Ainda em 2017, diversos brasileiros, inclusive artistas, aderiram à campanha para arrecadar fundos. Foi aberta conta bancária e, de acordo com o promotor, os R$ 908 mil são distribuídos conforme cronograma do Ministério Público. 

A cada dois meses, as vítimas com lesões graves ganham dois salários mínimos. As famílias que perderam algum familiar recebem três salários, quem teve sequelas, um e meio salário. Além disso, nos meses pares, as famílias que tiveram óbitos recebem quatro salários mínimos, sendo três pagos pelo SOS e um pela prefeitura.

ASSOCIAÇÃO
Um dos símbolos da tragédia é a professora Heley Abreu. Para tentar salvar o máximo de crianças que podia, a professora, de 43 anos, acabou se queimando gravemente – teve 90% do corpo afetado – e inalando muita fumaça, e não sobreviveu.
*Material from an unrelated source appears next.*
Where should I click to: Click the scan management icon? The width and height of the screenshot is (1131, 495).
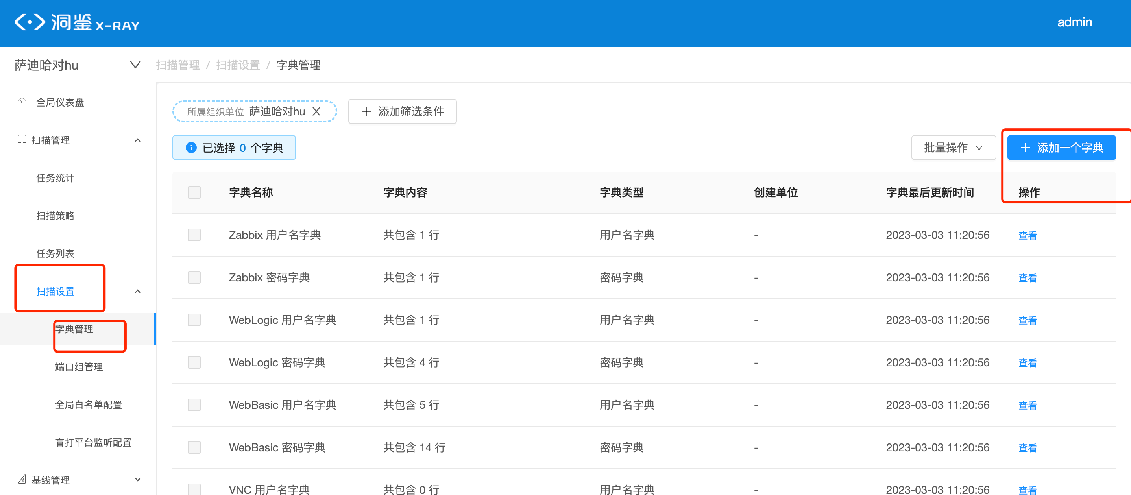point(22,140)
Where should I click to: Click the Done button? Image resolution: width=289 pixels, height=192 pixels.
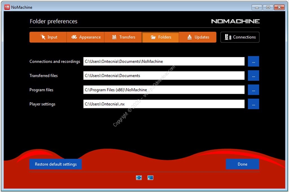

A Associação dos Familiares de Vítimas e Sobreviventes da Tragédia da Creche Municipal Gente Inocente de Janaúba (AVTJANA) é presidida pelo marido de Heley, Luiz Carlos Abreu.

Segundo ele, a associação dá suporte em consultas médicas e medicamentos para as crianças. O dinheiro é oriundo de campanhas promovidas pela instituição. “Toda arrecadação de ordem material, como roupas, alimentos e brinquedos, é destinada diretamente para as famílias. Já a ajuda financeira é repassada por meio da Justiça, devido a exigência do Ministério Público”, esclarece o presidente.

A Prefeitura de Janaúba foi procurada para falar sobre o assunto, mas não respondeu até o fechamento da edição.